要激活训练循环，重写training_step()。

class LitClassifier(pl.LightningModule):
    def __init__(self, model):
        super().__init__()
        self.model = model
 
    def training_step(self, batch, batch_idx):
        x, y = batch
        y_hat = self.model(x)
        loss = F.cross_entropy(y_hat, y)
        return loss  #一定要返回loss，其中batch 即为从 train_dataloader 采样的一个batch的数据，batch_idx即为目前batch的索引

3.2.2 Train Epoch-level Metrics：

如果您想计算时间级别的度量并记录它们，请使用log()。

def training_step(self, batch, batch_idx):
    x, y = batch
    y_hat = self.model(x)
    loss = F.cross_entropy(y_hat, y)
 
    # logs metrics for each training_step,
    # and the average across the epoch, to the progress bar and logger
    self.log("train_loss", loss, on_step=True, on_epoch=True, prog_bar=True, logger=True)
    return loss

3.2.3Train Epoch-level Operations

如果需要使用每个training_step()的所有输出，则重写 on_train_epoch_end()方法。

def __init__(self):
    super().__init__()
    self.training_step_outputs = []
 
 
def training_step(self, batch, batch_idx):
    x, y = batch
    y_hat = self.model(x)
    loss = F.cross_entropy(y_hat, y)
    preds = ...
    self.training_step_outputs.append(preds)
    return loss
 
 
def on_train_epoch_end(self):
    all_preds = torch.stack(self.training_step_outputs)
    # do something with all preds
    ...
    self.training_step_outputs.clear()  # free memory

3.3 Validation

3.3.1 Validation Loop

要在训练时激活验证循环，重写validation_step()函数。

class LitModel(pl.LightningModule):
    def validation_step(self, batch, batch_idx):
        x, y = batch
        y_hat = self.model(x)
        loss = F.cross_entropy(y_hat, y)
        self.log("val_loss", loss)

也可以通过重写validation_step()并调用validate()，在验证数据加载器上只运行验证循环。

model = Model()
trainer = Trainer()
trainer.validate(model)

 建议在单个设备上进行验证，以确保每个样品/取样得到准确评估一次。这有助于确保以正确的方式对研究论文进行基准测试。否则，在多设备设置中，当使用DistributedSampler时，样本可能会重复，例如strategy="ddp"。它在一些设备上复制一些样本，以确保所有设备在输入不均匀的情况下具有相同的批大小。

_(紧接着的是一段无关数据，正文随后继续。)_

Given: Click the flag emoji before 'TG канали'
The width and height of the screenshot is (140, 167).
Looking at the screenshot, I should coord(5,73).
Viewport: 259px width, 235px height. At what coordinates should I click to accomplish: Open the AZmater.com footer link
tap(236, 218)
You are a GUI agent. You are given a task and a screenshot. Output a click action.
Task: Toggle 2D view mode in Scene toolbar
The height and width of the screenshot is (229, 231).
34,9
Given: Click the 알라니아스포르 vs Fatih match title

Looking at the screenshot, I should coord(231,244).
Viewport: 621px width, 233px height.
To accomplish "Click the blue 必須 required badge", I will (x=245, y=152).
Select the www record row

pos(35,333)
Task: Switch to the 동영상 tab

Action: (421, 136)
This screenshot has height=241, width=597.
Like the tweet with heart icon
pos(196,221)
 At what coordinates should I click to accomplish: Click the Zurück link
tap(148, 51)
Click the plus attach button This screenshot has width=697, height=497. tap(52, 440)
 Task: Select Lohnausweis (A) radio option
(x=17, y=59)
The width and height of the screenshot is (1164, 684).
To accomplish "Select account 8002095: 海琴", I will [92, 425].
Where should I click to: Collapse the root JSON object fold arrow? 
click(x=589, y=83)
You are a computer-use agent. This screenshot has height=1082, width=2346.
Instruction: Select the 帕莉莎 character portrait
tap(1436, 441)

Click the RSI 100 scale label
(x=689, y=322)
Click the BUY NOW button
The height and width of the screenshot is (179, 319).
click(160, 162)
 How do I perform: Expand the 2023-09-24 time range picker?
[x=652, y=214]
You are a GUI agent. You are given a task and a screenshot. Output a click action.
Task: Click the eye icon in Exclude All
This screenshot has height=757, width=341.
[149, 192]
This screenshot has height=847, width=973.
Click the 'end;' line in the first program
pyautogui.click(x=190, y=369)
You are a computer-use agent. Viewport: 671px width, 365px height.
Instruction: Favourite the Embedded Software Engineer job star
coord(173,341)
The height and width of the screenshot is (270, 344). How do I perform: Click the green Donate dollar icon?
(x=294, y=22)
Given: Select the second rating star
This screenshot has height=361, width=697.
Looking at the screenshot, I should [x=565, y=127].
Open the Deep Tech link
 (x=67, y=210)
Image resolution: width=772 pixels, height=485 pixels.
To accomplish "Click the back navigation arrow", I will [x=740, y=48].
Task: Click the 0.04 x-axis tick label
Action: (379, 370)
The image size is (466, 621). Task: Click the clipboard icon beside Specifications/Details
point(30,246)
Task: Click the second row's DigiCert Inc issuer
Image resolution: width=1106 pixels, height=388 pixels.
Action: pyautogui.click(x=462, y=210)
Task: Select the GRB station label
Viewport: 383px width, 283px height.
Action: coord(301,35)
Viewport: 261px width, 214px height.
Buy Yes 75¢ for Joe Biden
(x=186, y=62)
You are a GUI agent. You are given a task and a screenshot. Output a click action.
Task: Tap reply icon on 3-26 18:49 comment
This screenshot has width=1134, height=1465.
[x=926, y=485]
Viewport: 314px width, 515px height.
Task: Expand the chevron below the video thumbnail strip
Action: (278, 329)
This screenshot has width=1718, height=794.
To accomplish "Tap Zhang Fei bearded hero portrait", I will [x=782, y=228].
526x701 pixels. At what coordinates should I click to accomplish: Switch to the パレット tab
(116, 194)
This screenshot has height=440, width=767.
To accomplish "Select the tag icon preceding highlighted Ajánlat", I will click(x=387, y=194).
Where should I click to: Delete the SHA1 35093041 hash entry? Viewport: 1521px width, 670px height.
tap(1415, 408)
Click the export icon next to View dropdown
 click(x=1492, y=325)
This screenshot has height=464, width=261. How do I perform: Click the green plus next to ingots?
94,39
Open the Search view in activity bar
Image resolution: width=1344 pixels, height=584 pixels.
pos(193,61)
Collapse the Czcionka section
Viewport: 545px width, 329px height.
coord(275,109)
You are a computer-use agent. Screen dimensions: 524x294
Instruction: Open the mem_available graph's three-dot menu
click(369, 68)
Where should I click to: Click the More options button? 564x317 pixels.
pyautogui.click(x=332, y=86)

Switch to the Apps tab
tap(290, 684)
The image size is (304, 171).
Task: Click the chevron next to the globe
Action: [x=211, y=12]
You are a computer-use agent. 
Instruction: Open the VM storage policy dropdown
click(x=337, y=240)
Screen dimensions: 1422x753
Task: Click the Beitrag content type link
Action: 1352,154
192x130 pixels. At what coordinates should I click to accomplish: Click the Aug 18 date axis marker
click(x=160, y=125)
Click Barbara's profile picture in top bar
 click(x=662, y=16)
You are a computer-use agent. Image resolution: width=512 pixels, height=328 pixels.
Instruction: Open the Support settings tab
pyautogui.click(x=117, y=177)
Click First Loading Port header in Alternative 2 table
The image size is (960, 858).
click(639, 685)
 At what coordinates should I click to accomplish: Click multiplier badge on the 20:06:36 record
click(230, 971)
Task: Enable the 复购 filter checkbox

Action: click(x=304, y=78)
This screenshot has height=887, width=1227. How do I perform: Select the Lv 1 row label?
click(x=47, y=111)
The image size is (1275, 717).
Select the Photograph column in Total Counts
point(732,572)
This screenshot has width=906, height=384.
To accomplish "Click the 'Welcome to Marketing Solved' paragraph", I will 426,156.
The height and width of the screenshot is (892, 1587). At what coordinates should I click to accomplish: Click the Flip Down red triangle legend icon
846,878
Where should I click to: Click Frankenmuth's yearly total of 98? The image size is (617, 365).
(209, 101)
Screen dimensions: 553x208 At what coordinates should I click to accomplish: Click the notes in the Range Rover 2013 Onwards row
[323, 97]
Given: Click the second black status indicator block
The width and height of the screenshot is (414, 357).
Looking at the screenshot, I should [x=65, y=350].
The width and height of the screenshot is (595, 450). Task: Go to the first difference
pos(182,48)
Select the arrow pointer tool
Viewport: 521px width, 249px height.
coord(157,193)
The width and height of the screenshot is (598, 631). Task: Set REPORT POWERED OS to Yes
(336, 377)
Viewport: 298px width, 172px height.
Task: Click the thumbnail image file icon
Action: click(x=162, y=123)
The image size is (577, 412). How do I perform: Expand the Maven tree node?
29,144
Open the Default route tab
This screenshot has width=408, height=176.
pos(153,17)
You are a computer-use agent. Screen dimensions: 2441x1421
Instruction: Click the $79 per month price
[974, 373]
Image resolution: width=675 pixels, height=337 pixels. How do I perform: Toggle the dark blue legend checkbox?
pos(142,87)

3.3.2 Validation Epoch-level Metrics

如果需要使用每个validation_step()的所有输出，则重写 on_validation_epoch_end()函数。注意，这个方法在on_train_epoch_end()之前调用。

def __init__(self):
    super().__init__()
    self.validation_step_outputs = []
 
 
def validation_step(self, batch, batch_idx):
    x, y = batch
    y_hat = self.model(x)
    loss = F.cross_entropy(y_hat, y)
    pred = ...
    self.validation_step_outputs.append(pred)
    return pred
 
 
def on_validation_epoch_end(self):
    all_preds = torch.stack(self.validation_step_outputs)
    # do something with all preds
    ...
    self.validation_step_outputs.clear()  # free memory

3.4 Testing

3.4.1Test Loop

启用测试循环的过程与启用验证循环的过程相同。详情请参阅上述部分。为此，重写test_step()函数。

model = Model()
trainer = Trainer()
trainer.fit(model)
 
# automatically loads the best weights for you
trainer.test(model)

有两种方式来调用test():

# call after training
trainer = Trainer()
trainer.fit(model)
 
# automatically auto-loads the best weights from the previous run
trainer.test(dataloaders=test_dataloader)
 
# or call with pretrained model
model = MyLightningModule.load_from_checkpoint(PATH)
trainer = Trainer()
trainer.test(model, dataloaders=test_dataloader)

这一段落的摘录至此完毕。